Ele considera o manejo para cultivo das seringueiras fácil, mas ao mesmo tempo lembra que a sangria das árvores requer cuidado e o cultivo no início é considerado caro. Cada muda custa R$ 3,50.
De acordo com Cardoso, as seringueiras demoram sete anos para entrar em produção, em seguida, precisam ganhar as medidas exatas (45 centímetros de circunferência numa altura de 1,5 metro acima do solo) que permitam o corte da casca.

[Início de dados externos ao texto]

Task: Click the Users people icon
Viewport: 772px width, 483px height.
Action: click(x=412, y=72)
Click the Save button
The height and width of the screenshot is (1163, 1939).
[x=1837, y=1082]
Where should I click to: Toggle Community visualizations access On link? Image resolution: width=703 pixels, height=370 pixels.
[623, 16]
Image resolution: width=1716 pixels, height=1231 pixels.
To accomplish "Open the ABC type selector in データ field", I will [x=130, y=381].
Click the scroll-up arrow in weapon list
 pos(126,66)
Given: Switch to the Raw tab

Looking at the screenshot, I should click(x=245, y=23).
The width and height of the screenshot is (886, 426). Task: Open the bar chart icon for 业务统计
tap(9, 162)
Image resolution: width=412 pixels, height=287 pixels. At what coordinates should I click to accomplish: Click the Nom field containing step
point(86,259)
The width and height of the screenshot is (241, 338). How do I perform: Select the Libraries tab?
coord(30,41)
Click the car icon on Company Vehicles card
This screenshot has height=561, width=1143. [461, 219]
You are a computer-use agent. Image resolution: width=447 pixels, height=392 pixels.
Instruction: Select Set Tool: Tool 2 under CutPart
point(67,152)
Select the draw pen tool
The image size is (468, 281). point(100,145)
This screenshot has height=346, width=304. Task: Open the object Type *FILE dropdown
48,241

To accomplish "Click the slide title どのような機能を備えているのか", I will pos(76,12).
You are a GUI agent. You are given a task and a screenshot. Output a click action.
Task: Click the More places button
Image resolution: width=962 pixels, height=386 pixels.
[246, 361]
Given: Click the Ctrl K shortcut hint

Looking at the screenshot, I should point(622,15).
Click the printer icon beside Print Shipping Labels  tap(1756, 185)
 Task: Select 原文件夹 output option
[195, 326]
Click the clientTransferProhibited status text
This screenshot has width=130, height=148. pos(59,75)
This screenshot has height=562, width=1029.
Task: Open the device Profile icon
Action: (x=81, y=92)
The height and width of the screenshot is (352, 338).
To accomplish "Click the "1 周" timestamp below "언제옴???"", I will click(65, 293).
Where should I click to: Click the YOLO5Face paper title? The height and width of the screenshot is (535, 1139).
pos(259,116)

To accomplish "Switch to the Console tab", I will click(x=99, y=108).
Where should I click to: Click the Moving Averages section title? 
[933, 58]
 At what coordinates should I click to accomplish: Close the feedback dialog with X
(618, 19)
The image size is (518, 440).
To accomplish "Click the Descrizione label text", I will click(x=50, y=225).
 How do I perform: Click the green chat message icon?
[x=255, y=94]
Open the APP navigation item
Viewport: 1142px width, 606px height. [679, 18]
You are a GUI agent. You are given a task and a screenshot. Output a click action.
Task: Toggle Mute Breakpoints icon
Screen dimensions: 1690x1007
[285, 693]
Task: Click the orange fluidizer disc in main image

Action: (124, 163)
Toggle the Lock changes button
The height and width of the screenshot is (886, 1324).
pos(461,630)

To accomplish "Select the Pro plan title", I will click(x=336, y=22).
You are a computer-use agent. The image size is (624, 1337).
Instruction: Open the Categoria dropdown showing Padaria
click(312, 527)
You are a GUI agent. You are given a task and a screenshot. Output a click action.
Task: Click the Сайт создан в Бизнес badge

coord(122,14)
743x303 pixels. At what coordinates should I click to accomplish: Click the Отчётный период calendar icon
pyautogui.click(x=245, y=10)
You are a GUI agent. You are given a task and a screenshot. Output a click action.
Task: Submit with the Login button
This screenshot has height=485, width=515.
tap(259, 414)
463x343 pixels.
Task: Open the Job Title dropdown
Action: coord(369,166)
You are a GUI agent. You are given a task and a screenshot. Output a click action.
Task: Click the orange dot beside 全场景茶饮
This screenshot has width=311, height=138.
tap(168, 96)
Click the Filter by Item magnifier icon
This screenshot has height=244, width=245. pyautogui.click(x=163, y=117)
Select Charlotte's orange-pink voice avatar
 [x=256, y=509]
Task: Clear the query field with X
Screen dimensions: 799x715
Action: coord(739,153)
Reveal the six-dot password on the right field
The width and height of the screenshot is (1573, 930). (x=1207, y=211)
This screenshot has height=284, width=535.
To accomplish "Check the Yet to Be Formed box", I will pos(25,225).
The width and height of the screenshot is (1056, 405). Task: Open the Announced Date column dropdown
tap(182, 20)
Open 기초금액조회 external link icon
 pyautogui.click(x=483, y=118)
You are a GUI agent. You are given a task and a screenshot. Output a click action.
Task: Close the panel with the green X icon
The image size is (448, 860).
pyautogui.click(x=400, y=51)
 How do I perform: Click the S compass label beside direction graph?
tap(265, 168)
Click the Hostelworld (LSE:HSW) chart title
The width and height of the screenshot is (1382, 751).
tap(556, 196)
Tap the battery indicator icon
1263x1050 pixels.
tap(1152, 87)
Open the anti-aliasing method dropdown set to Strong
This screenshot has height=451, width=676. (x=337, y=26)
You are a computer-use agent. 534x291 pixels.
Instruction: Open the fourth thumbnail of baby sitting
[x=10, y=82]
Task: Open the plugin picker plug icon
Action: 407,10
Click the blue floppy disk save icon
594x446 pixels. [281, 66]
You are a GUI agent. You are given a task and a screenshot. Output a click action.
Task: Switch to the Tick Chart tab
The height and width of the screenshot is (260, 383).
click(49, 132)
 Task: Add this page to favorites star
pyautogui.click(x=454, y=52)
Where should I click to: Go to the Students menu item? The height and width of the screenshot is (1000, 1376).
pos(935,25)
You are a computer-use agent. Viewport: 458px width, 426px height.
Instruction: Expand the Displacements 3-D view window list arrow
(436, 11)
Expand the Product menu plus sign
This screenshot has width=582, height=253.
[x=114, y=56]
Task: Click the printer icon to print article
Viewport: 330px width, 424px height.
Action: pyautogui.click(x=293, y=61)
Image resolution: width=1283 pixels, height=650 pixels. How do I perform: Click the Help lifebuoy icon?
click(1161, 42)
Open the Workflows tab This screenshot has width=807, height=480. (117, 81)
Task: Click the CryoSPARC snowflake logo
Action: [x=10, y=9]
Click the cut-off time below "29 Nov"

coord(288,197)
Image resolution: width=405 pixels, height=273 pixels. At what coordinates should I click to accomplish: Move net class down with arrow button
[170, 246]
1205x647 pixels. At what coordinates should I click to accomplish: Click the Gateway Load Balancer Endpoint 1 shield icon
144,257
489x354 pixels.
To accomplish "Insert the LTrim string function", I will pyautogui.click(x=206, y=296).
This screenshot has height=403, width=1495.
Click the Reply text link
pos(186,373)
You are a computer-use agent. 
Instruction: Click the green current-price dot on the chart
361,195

A sangria é feita no período da manhã, com uma faca apropriada, e não pode ter umidade. O látex escorre em gotas e fica recolhido em potes, amarrados nas árvores, com capacidade para dois litros do produto. O material é armazenado seco. “O serviço exige mão-de-obra específica, pois não se pode machucar a árvore”, disse o produtor Samuel Almeida Filho, que trouxe o funcionário da região de Barretos.
Cardoso trabalha com a família na sangria e não tem do que reclamar. “Seringueiro é uma profissão reconhecida e não há desemprego, pois as árvores produzem em dez dos 12 meses do ano”. Claudemir não revelou seus rendimentos mensais.